Mr. Malami, who doubles as the Minister of Justice, said the federal government was not in a position to know whether the judiciary’s budget allocation was inadequate due to the opacity that characterises its financial records.
The AGF spoke on Tuesday at the Nigerian Bar Association (NBA) Justice Sector Summit 2022 in Abuja.
It was the first time the judiciary will be openly confronted by a top member of the executive arm of government about the age-long secrecy of its budgets.
“Why is the N104 billion provided for the judiciary in the budget insufficient?,” the justice minister asked rhetorically.
“We are not in a position to answer, because their (judiciary’s) books are not open,” the AGF said while speaking on the theme of the summit, ‘Devising practical solutions towards improved performance, enhanced accountability and independence in the justice sector.’
Querying how the judiciary applies its funds, Mr. Malami noted that until the three arms of government allow “the operation of an open government partnership arrangement, we can never be in a position to identify to what extent the budgetary provision made is inadequate.”
He said the President Muhammadu Buhari-led government had prioritised the financial independence of the judiciary by issuing the Executive Order 10.
Towing a similar line of argument, Luke Onofiok, a member of the House of Representatives, said “the judicial branch of government has transparency issues in its budget spending.”
MrOnofiok cited a scenario where a federal court paid allowances to its workers under the guise of “overtime” during the coronavirus pandemic when court sittings were restricted.
“During one of our oversight functions at a federal court, we had a running battle with a federal court; we discovered that overtime allowances were paid to workers during the coronavirus pandemic when Court sittings were restricted,” the federal lawmaker narrated.
Also, the Chairperson of the Independent Corrupt Practices and Other Related Offences Commission (ICPC), Bolaji Owasaonye, said “ghost contracts and unretired funds” have tainted the judiciary’s financial records, while advocating transparency.
He called for more transparency in its budget spending.
PREMIUM TIMES reported recently how calls for more allocations to the judiciary are not being complemented with an attitude of financial transparency and probity.
For Eze Onyekpere, a lawyer and fiscal accountability expert, poor budgetary allocation to the judiciary is not a justification for the lack of transparency and probity.
“The National Judicial Council (NJC) would also say, ‘we don’t have enough money to run our affairs,’ but what about the money they gave you?
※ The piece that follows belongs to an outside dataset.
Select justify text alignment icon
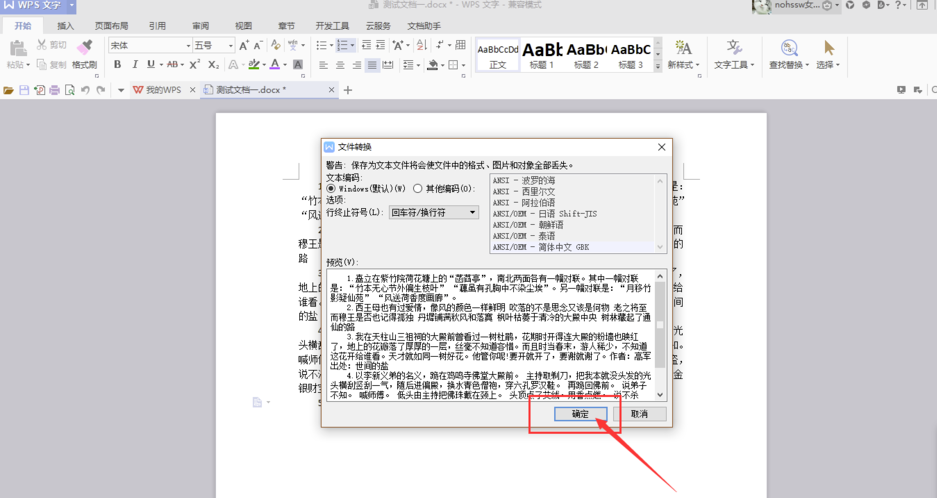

What are the details?” Mr. Onyekpere had said.
The NJC and the National Assembly do not reveal the breakdowns of their budgets to the public. Journalists and members of the public are also blocked from witnessing legislative proceedings on the judiciary’s budget defence, a situation Ben Akabueze, Director-General of the Budget Office, lamented on Tuesday at the event.
Not only that, the NJC, which is the custodian of the budgets of all federal courts and institutions as well as the estimates of the salaries and allowances of all state judges, ignores requests for information on its budget details and finances, despite the request being anchored on the FoI Act.
The last of such letters sent to the council last August by PREMIUM TIMES was not replied to.
It is a conduct that betrays the calling of an institution set up to, among other mandates, take disciplinary actions against judges that breach their oath of office by flagrantly violating the law, transparency activists say.
Nigeria can no longer endure justice delay – Osinbajo
In a remark at the summit, the Vice President, Yemi Osinbajo, said expeditious dispensation of justice can no longer wait.
While speaking on the process of appointment of judges, Mr. Osinbajo noted that candidates for judicial offices must be subjected to a rigorous process that throws up the best minds who would be entrusted with the power of “life and death.”
The process of appointment of judges is the least rigorous in Nigeria,” the Vice President said, adding, “There shouldn’t be a ‘bowing-and-go’ of potential judges during interviews.”n the same vein, NBA’s president, Olumide Akpata, said the problems confronting Nigeria’s justice sector were not insurmountable.
He argued that Nigerian “courts must be manned by not just the best hands we can find but also by incorruptible minds.”